__PASSAGE SHOWN__.
- Opening Delimiter -

Evaluating Agent Quality
Golden tasks, success rates, and step-level traces.
Evaluate agents on *task success rate*, not per-call accuracy. Keep a golden set of 20–50 representative tasks. Run them on every prompt change. Capture full traces (tool calls + LLM messages) so regressions are debuggable.
Real-world example: Customer-success copilot at a 200-seat SaaS
The copilot helps account managers handle renewal conversations. Quality regressions are expensive — a bad prompt change can tank renewal close rates. The team maintains a golden set of 200 real conversations with labeled "good outcome" actions (offered the right discount tier, escalated, ran the right playbook).
On every prompt PR:
golden-eval --prompt-rev abc123 --tasks 200
→ success rate: 81% (was 79%)
→ cost / task: $0.024 (was $0.022)
→ top regression: 4 tasks where the agent now skips the "request feedback" stepPrompt changes that drop success below 80% block the merge.
Why this matters: per-call accuracy can be high while *task* success quietly tanks. Track task success on a representative golden set — that's the metric users feel.
- Measure task success on a golden set
- Golden set is 20–50 representative tasks
- Per-call accuracy can hide task failure
- Run evals on every prompt change
- Capture full traces for debugging
- Sample human review for quality signal

- Closing Delimiter -

__WORK INSTRUCTIONS__. In the page on evaluating agent quality, how many real conversations make up the customer-success copilot team's golden set?

__DATA RECORDS__.
- Opening Delimiter -

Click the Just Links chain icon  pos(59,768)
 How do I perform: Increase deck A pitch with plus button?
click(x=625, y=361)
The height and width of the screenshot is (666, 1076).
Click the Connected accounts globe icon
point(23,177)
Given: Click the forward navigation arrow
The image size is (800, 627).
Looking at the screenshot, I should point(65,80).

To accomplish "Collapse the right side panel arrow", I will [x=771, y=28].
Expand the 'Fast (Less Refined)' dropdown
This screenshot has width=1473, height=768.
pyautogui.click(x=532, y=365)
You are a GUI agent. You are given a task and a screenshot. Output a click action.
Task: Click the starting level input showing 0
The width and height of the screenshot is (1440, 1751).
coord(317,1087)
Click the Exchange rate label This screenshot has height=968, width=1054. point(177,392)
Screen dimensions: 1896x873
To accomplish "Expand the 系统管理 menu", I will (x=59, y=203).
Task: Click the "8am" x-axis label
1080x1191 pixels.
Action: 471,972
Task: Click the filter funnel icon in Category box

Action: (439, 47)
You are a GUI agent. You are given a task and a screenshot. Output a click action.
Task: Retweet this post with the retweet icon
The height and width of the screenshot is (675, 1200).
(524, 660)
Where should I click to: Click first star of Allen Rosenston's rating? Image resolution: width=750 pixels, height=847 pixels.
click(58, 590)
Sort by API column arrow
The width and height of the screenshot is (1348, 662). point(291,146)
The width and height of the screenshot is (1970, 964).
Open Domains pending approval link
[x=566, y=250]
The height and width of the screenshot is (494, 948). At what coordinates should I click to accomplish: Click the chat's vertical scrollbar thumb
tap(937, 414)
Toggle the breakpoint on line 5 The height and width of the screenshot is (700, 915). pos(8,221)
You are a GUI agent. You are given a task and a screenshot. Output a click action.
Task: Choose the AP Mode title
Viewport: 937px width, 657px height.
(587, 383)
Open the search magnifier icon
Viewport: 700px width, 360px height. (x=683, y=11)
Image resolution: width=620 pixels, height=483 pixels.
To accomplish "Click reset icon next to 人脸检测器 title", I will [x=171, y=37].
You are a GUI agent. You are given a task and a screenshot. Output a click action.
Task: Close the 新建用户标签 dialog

- Closing Delimiter -

__TASK OUTPUT__. 200 real conversations.